In a recent article written by Black Girl in Maine, Shay Stewart, entitled “The $62 no-meal, or Racist tacos in Ogunquit,” Shay described how she and her family faced an implicit racial bias at a local restaurant. In the article, she said “The thing is that I think these women are not intentional racists. They probably don’t think of their actions as racially biased. But I do think the server held biases that affected her interaction with us.”

For Shay and other POC such as myself, our race literally colors many of the encounters that we have. We’ve had lifelong lessons on what that looks and feels like. But still, many white people default to the notion that racism is somehow rare and isolated. They believe that POC are too quick to pull “the race card” because after all, they never see racism.

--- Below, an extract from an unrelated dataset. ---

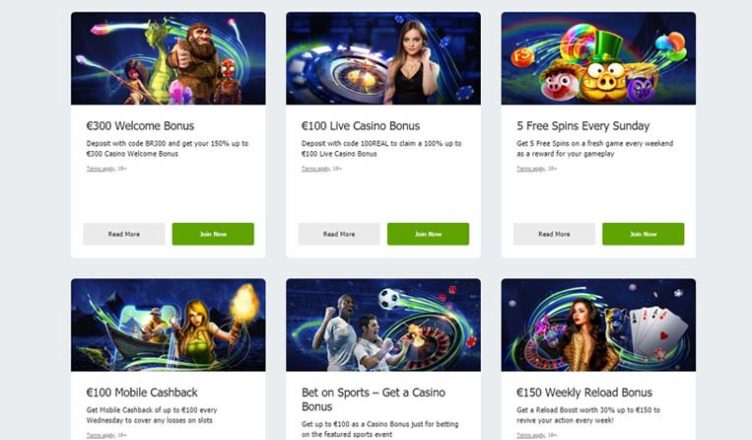
Task: Click Join Now under €300 Welcome Bonus
Action: pyautogui.click(x=213, y=234)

Understandably though, it is only the explicit instances white people actually see. The implicit biases are difficult to spot when you are not the target.

I notice when three people in front of me at the convenience store get a full smile and welcome and when I approach, the cashier is suddenly flat-faced and silent. When a retail associate asks me if they can help me find anything, I know when it’s genuine and I know when it’s just an excuse to keep a closer eye on me. I don’t expect everyone around me to see when these things happen, but I expect people to believe me when I say it happens.

The sooner people begin to err on the side of believing POC, rather than looking at racism like it’s some kind of antiquity from yesteryear, the sooner we can collectively begin to unpack this complex and destructive scourge. It’s hard enough for many POC to speak out when these things happen to them. Let us not make it worse by applying a burdensome skepticism that only breeds more silence, fear, and resentment.